- CEL ĆWICZENIA -
Przepisz fragment tekstu o polu naftowym Ghawar od słów „Pierwsze miejsce na” aż do słów „milionów baryłek dziennie.” włącznie.

Pierwsze miejsce na naszej liście przypadło przyszłemu królowi wśród pól naftowych na świecie - Ghawar w Arabii Saudyjskiej. Podejrzewa się, że można tam wydobyć ponad 100 miliardów baryłek ropy. Pole o wymiarach 257 na 25 km wprawia w konfuzję nawet najbardziej doświadczonych geologów. W ciągu ostatnich 60 lat wyprodukowano tam około 60 miliardów baryłek, usprawiedliwione są więc obawy, że Ghawar znalazł się u kresu. Saudyjczycy utrzymują jednak, że Ghawar wciąż dobrze się trzyma. Na sześciu głównych obszarach produkuje się tam 4,5 mln baryłek dziennie z możliwością zwiększenia produkcji w razie potrzeby do 5 milionów baryłek dziennie.
Sekretem długowieczności Ghawaru są wtryski wody. Począwszy od lat 60. Saudi Aramco zaczął wtryskiwać wodę pod złoża ropy, wokół zewnętrznych granic pola. Obecnie woda wypycha do miliona baryłek dziennie. Ropa unosi się na powierzchni rezerwuaru wodnego. W rozmowach z magazynem "Forbes" w 2008 r. dyrektorzy Aramco utrzymywali, że jeżeli będą się z Ghawar obchodzić ostrożnie, to będą w stanie jeszcze przez długie lata wydobywać stamtąd 4 mln baryłek dziennie.

- WYCIĄG Z DANYCH -
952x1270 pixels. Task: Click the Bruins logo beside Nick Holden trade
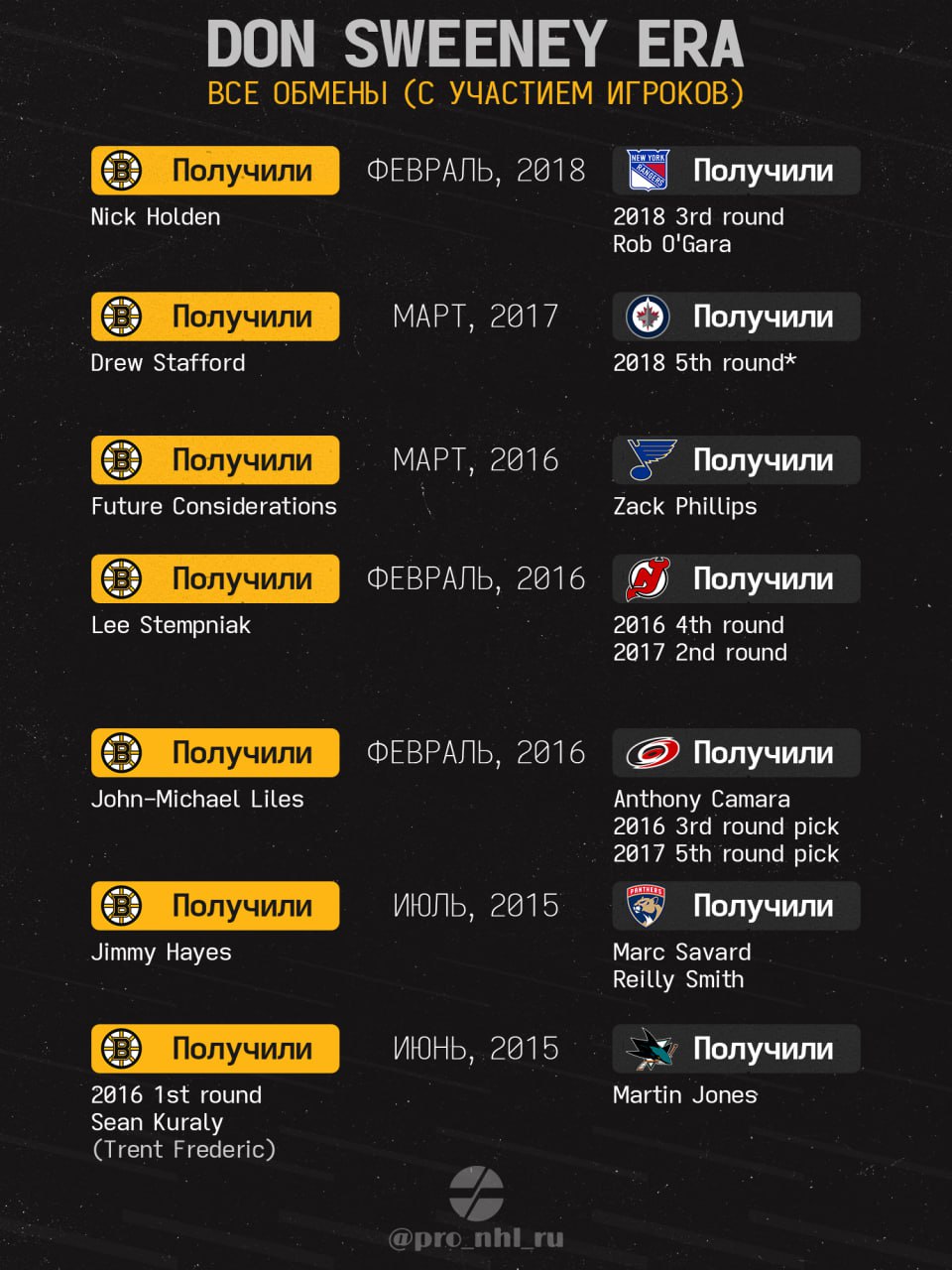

...

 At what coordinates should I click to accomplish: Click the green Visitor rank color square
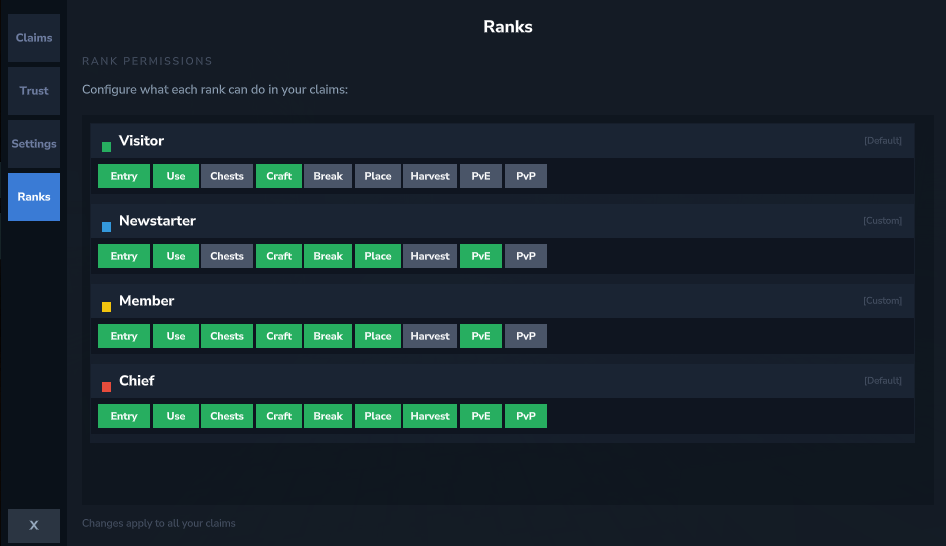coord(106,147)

- ODPOWIEDŹ PONIŻEJ -
Pierwsze miejsce na naszej liście przypadło przyszłemu królowi wśród pól naftowych na świecie - Ghawar w Arabii Saudyjskiej. Podejrzewa się, że można tam wydobyć ponad 100 miliardów baryłek ropy. Pole o wymiarach 257 na 25 km wprawia w konfuzję nawet najbardziej doświadczonych geologów. W ciągu ostatnich 60 lat wyprodukowano tam około 60 miliardów baryłek, usprawiedliwione są więc obawy, że Ghawar znalazł się u kresu. Saudyjczycy utrzymują jednak, że Ghawar wciąż dobrze się trzyma. Na sześciu głównych obszarach produkuje się tam 4,5 mln baryłek dziennie z możliwością zwiększenia produkcji w razie potrzeby do 5 milionów baryłek dziennie.